Theo Zourzouvillys

Field Note 35 current

Reference secrets in config; dereference, refresh, and re-fetch

By
Theo Zourzouvillys
Published
Tags
securityinfraconfigreliability

TL;DR

Don’t store secret values in configuration — not in env vars, config files, deploy manifests, or baked into an image. Store a reference to the secret: a path/URI/key in a managed secret store (AWS SSM Parameter Store / Secrets Manager, GCP Secret Manager, Vault). The application dereferences that reference at runtime — resolving it to the value using its own keyless workload identity (ZFN-9) — and holds it in memory, never in the config surface.

Two behaviours make this actually work instead of just relocating the problem:

  • Refresh on a signal or expiry. The cached value has a TTL, or you subscribe to a rotation/ version-change event, so a rotated secret is picked up without a redeploy or restart.
  • Re-fetch on auth failure. When a credential is rejected (a 401/403/invalid-credential from the thing it authenticates to), invalidate the cached value and re-resolve it. Rotation becomes self-healing: the app recovers on its own when a secret is rotated out from under it.

Context

Putting the secret value straight into config is the path of least resistance, and it quietly creates several problems at once:

  • Sprawl and exposure. The same secret ends up copied into env vars, CI, images, deploy configs, developer machines, and logs. Every copy is a place it can leak, and you can no longer say where it all is.
  • Rotation requires a redeploy. If the value lives in config, rotating it means changing config and redeploying every consumer — so in practice it doesn’t happen, and secrets get old and over-shared. The thing that should be routine becomes a project.
  • No clean revocation. You can’t reliably pull a secret back once it’s scattered across deploy-time copies; you just hope nothing kept it.
  • It breaks the moment a secret rotates. A consumer pinned to a stale config value keeps presenting a credential that’s been rotated away, and fails — with no path to recover except a human noticing and redeploying.

The fix is the same indirection that makes other things sane: store a reference, resolve it late, and treat the secret store as the single source of truth. The value lives in one governed place; config just points at it.

Recommendation

Config holds a pointer; the app resolves it at runtime and keeps it fresh.

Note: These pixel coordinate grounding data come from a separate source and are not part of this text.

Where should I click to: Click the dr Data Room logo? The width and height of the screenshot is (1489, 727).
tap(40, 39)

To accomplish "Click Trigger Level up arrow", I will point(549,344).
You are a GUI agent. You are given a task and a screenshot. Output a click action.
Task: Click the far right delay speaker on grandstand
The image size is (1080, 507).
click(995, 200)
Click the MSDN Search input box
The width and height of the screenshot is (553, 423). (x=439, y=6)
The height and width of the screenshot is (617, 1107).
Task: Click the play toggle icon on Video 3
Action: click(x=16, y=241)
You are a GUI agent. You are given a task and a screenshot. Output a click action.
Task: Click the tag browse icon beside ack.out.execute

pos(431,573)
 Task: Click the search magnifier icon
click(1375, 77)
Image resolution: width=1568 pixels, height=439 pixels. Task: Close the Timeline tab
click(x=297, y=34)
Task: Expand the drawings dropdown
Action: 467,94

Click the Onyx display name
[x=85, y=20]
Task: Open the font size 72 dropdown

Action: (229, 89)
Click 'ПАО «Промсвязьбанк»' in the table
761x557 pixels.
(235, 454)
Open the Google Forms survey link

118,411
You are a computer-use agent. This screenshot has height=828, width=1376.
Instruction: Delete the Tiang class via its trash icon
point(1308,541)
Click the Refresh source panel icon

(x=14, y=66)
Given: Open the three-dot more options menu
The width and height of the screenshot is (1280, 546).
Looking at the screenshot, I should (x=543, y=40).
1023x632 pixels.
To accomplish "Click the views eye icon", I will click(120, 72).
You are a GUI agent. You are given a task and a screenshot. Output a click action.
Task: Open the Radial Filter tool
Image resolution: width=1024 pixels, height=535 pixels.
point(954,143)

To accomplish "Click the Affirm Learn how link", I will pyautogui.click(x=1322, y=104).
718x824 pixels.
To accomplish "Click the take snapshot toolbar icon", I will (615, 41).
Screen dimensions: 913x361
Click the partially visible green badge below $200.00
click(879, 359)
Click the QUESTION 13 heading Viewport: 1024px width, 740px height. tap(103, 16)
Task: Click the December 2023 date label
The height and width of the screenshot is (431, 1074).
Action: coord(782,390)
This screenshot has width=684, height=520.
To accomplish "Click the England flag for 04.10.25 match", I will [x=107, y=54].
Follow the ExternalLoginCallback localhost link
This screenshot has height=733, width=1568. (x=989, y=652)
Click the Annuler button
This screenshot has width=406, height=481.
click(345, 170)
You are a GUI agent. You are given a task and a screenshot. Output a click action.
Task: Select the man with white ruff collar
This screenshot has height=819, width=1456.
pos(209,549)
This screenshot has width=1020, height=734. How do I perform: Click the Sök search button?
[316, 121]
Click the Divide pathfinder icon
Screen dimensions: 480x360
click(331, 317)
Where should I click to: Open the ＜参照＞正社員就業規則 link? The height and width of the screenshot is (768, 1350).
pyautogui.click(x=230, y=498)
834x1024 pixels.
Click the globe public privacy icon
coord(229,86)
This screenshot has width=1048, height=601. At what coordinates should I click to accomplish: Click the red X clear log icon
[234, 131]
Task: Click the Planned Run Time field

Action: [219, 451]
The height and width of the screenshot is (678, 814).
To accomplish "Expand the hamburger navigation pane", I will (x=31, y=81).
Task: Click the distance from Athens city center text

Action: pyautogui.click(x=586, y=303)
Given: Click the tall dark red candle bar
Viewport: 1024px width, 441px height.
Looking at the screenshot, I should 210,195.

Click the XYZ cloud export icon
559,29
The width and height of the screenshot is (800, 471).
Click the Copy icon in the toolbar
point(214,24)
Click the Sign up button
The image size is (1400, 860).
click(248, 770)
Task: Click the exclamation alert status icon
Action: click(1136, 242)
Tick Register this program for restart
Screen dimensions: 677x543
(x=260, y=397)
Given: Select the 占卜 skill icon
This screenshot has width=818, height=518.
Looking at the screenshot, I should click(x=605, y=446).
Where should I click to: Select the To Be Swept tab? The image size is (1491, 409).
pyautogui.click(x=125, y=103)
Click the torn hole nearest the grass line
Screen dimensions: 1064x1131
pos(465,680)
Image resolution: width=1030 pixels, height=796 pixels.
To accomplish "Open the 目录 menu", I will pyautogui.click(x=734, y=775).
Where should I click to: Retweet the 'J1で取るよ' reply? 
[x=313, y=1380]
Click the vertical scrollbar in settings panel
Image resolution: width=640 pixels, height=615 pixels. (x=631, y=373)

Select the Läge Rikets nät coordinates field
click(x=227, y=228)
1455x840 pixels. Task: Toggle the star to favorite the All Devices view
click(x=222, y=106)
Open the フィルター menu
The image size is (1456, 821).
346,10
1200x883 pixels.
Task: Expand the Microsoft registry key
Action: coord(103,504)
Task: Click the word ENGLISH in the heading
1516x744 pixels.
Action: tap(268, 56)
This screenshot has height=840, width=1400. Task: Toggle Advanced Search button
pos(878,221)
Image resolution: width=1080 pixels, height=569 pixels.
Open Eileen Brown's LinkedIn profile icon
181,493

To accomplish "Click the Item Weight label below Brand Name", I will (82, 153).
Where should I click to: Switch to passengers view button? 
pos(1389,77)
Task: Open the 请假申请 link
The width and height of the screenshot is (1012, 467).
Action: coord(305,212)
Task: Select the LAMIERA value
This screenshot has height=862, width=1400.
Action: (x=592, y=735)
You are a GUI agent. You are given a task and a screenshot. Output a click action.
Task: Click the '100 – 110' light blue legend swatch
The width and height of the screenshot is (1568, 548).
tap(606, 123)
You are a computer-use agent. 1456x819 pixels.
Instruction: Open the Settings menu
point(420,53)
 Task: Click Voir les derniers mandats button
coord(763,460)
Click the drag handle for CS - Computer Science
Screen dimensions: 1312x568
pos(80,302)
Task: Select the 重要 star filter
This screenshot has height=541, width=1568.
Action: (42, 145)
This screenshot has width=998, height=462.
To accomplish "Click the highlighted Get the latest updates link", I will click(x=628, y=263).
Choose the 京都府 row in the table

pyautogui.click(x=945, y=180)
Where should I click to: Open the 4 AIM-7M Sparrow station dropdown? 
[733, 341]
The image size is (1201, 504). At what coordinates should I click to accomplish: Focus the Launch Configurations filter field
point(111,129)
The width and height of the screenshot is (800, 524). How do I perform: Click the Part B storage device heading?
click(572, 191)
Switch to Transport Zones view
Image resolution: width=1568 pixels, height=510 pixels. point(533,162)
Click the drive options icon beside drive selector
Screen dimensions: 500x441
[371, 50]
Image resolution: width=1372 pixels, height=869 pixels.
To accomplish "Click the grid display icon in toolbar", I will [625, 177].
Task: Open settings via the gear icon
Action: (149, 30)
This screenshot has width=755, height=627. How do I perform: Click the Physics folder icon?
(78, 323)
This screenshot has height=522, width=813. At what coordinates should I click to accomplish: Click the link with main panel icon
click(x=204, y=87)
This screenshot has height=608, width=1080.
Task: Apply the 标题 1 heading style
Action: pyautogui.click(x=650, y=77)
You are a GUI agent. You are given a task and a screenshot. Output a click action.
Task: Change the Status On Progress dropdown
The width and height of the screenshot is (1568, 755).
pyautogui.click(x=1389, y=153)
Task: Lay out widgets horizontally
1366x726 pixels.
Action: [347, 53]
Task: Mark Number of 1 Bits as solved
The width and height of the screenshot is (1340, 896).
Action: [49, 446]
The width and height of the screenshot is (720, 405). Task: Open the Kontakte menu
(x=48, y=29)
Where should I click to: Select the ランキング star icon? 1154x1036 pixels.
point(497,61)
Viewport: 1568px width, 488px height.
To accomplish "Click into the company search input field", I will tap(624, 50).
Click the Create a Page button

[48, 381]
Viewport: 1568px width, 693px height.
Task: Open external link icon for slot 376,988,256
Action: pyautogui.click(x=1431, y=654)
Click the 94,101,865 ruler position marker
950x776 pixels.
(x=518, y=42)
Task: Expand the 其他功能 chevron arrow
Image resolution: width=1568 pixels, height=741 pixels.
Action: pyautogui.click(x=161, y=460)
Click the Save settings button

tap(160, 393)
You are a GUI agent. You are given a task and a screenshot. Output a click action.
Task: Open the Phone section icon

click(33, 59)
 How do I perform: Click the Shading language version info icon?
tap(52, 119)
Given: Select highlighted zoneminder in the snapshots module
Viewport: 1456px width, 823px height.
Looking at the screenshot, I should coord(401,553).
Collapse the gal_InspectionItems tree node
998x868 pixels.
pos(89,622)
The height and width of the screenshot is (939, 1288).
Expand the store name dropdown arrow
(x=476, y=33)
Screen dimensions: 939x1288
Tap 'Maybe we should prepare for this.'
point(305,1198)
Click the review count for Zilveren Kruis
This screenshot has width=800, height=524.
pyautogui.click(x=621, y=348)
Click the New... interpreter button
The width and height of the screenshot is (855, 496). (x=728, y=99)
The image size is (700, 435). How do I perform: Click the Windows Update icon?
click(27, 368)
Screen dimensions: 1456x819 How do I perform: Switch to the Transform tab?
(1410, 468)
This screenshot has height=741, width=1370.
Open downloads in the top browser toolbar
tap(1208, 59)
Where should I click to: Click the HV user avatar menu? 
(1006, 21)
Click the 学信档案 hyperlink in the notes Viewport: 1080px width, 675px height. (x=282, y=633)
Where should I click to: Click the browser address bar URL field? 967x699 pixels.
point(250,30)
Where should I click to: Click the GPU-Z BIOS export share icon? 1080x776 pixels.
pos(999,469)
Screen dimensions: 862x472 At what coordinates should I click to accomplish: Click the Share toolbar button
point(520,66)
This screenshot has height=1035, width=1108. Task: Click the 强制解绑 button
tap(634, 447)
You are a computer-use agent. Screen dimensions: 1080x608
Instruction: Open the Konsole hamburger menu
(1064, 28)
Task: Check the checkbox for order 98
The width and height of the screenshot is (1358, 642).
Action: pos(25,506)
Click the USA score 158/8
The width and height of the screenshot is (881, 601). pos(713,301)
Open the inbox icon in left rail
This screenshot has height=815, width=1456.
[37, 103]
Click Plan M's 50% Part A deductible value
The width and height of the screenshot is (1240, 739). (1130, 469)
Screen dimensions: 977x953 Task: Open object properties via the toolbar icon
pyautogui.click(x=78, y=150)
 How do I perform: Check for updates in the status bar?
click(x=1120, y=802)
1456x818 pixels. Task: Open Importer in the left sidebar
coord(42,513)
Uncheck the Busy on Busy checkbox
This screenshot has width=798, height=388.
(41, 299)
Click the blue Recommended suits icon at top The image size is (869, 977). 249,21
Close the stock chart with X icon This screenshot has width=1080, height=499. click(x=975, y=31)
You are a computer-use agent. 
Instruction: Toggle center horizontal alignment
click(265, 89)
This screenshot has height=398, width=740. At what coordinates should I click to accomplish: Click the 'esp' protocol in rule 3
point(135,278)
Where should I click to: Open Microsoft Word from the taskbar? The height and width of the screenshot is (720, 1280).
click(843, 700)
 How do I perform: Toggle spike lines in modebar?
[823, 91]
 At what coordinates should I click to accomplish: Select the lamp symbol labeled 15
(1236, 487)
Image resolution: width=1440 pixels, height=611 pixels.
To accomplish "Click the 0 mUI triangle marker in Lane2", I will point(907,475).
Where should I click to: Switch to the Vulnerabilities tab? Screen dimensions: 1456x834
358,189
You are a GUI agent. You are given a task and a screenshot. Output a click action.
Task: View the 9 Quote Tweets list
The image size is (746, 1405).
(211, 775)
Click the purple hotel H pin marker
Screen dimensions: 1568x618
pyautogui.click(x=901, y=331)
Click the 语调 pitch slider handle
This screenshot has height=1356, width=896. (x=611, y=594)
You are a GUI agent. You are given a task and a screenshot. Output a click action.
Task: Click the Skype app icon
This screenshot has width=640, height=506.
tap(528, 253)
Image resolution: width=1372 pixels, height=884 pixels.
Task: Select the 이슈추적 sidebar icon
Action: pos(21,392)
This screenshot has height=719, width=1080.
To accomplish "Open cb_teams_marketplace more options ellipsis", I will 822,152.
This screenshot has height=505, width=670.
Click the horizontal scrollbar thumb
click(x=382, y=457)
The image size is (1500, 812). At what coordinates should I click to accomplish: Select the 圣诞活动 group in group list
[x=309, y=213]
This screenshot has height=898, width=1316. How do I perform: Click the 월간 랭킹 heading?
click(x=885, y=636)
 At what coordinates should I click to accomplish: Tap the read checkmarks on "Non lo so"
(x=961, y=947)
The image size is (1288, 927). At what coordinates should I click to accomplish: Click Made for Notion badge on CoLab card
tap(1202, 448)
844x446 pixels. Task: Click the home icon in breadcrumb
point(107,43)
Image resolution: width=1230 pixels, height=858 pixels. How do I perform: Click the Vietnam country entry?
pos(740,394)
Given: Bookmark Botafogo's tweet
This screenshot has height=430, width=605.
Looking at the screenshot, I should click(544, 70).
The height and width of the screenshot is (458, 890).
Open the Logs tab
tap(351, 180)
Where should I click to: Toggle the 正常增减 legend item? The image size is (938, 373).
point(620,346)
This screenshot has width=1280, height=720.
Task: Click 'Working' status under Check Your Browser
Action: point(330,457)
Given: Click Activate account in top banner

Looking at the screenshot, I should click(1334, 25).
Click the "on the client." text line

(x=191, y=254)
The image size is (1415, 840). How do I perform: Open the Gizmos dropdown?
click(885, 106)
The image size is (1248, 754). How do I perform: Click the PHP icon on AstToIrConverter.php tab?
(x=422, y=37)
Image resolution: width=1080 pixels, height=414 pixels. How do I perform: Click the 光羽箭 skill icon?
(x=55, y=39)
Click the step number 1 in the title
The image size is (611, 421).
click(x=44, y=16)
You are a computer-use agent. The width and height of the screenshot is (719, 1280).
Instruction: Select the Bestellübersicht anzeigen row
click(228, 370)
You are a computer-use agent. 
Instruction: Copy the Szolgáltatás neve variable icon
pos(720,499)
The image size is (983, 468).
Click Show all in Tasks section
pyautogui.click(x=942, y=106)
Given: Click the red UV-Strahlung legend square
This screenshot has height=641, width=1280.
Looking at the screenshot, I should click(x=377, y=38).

  • Reference, don’t embed. Config carries the secret’s path/identifier in the store plus the access grant — never the value. A reference is not a secret; it’s safe to commit, log, and pass around.
  • Dereference at runtime with workload identity. The app reads the value from the secret store as it starts and as needed, authenticating with its own federated, keyless identity (ZFN-9) — so the only credential the app holds is the one that fetches the others. Hold the resolved value in memory, out of the config surface, and never log it.
  • Refresh on a signal or expiry. Don’t resolve once and pin forever. Give the cached value a TTL, and/or subscribe to the store’s rotation/version-change notification, and re-read on that trigger. This is the same as treating it like control-plane state pushed to the data plane (ZFN-16, ZFN-17): cache it, refresh it, fail static on the last good value if the store is briefly unreachable.
  • Re-fetch on auth failure. Treat an authentication rejection from a downstream as a signal that the secret may have rotated: drop the cached value and re-resolve it, then retry the operation once. (Bound it — re-fetch and retry a limited number of times, with backoff, so a genuinely bad credential doesn’t become a hot loop — see ZFN-13.) This makes rotation self-healing: rotate in the store, and consumers converge on the new value without anyone redeploying.
  • Use a real secret store, not a homegrown one. Reach for the platform’s managed secret store rather than inventing your own (ZFN-30); it gives you versioning, rotation, access control, and audit for free.

Consequences

Easier:

  • Rotation becomes routine and safe: rotate in one place, and consumers refresh (proactively on the signal/TTL, or reactively on auth failure) with no redeploy.
  • Secrets stop sprawling across env/images/CI/logs — there’s one governed source and a reference everywhere else.
  • Revocation actually works, and a rotated-away secret self-heals instead of paging someone at 2am.
  • The app holds only its keyless identity; the standing-secret blast radius shrinks to the store.

Harder:

  • A runtime dependency on the secret store on (at least) startup and refresh; you must handle it being briefly unreachable (cache + fail-static on last-known-good) and bound the re-fetch-on-failure loop.
  • Caching introduces staleness windows; the refresh signal and the auth-failure re-fetch are what keep them bounded, and both need building.
  • A little more moving machinery than SECRET=... in an env var — paid once, for rotation and exposure you’d otherwise never get right.

References

  • ZFN-9 — fetch secrets at runtime by path using federated, keyless workload identity; this note is that pattern generalized to all secrets.
  • ZFN-16 / ZFN-17 — a secret is control-plane state: resolve, cache, refresh, fail static.
  • ZFN-13 — bound the re-fetch-and-retry on auth failure so it can’t become a hot loop.
  • ZFN-30 — use a managed secret store, don’t roll your own.

Changelog

  • 2026-06-12: First published as a Field Note.